Answer: Seeing a parent getting older can be a new and emotional experience and understanding that our population is generally living longer puts into sharp focus the emerging needs of older adults. By 2030 seventy million Americans will be over the age of 65, according ot the U.S. Census Bureau.
The first step is for your mother and family members to have a group discussion about preferences for her care. It’s better to understand and contemplate your mom’s choices before a crisis occurs. Fears of losing independence or control will generally stir up resistance. Holding an exchange now of options surrounding health, finances, driving capabilities or end-of-life care are uncomfortable, but best talked about in a fair manner by both parent and adult children.
Issues considered without urgency before a crisis erupts set the foundation for a plan when action steps are required. Does your mother want to stay in her home as she ages? Now that you see she needs help, how does your mom feel about that? Would she still want to stay put or make a move to a facility that could provide more assistance? Has she planned ahead for these expenditures?
Research the options in her community such as neighbors checking in on her, in-home care, adult day programs or resources through the National Association of Area Agencies on Aging. If her living space is still safe to remain in, there are home modifications and funding opportunities available to make her place of residence better suited to meet the changing needs in preventing falls, sustaining independence and support caregiving.

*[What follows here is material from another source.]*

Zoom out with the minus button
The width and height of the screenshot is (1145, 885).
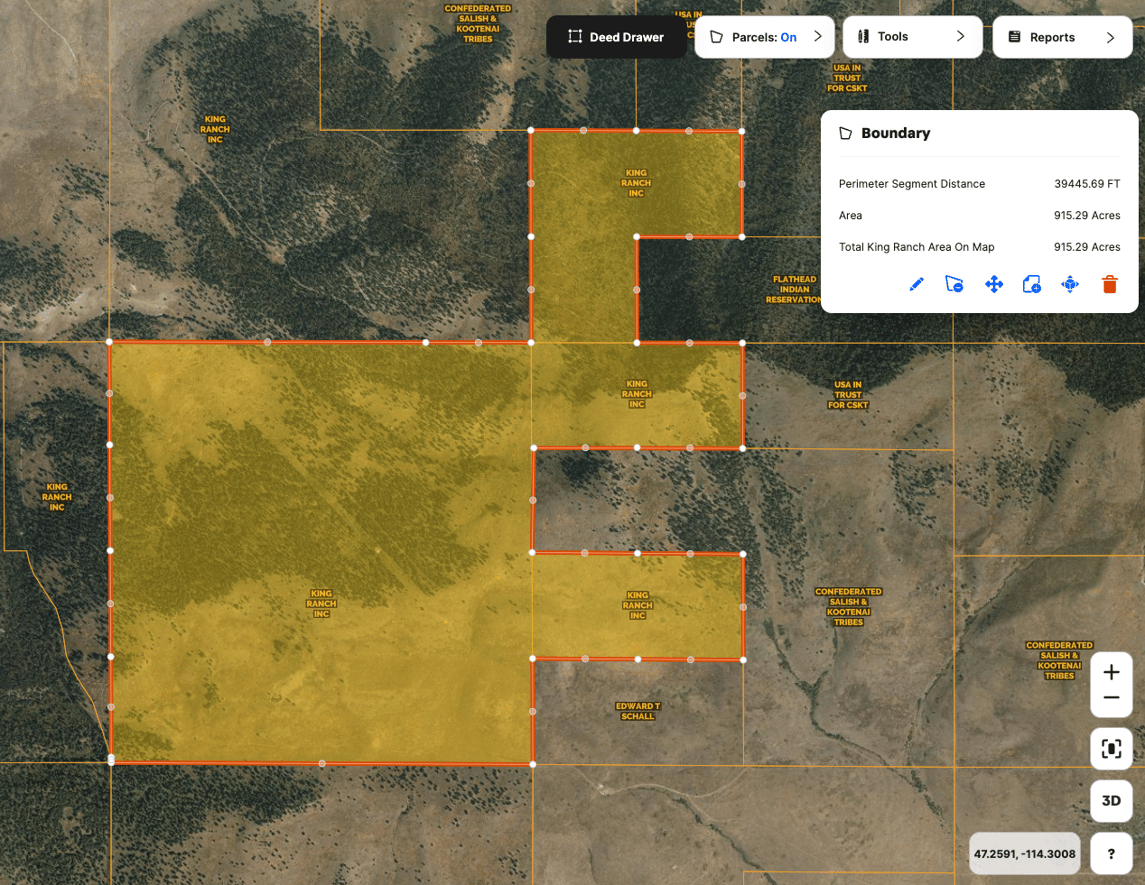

By providing collaborative care for your mother, you can work toward helping her live with dignity and choice for as long as possible. With all of us joining together, we can provide the health, wellness, physical and social support needed for older Americans to live a high quality of life as they age.
Karen Casanovas is a Professional Certified Coach who oversees a private practice specializing in aging and health. She’s a Fellow with the Institute of Coaching and former member of the Anchorage Senior Citizens Advisory Commission. Contact her at firstname.lastname@example.org.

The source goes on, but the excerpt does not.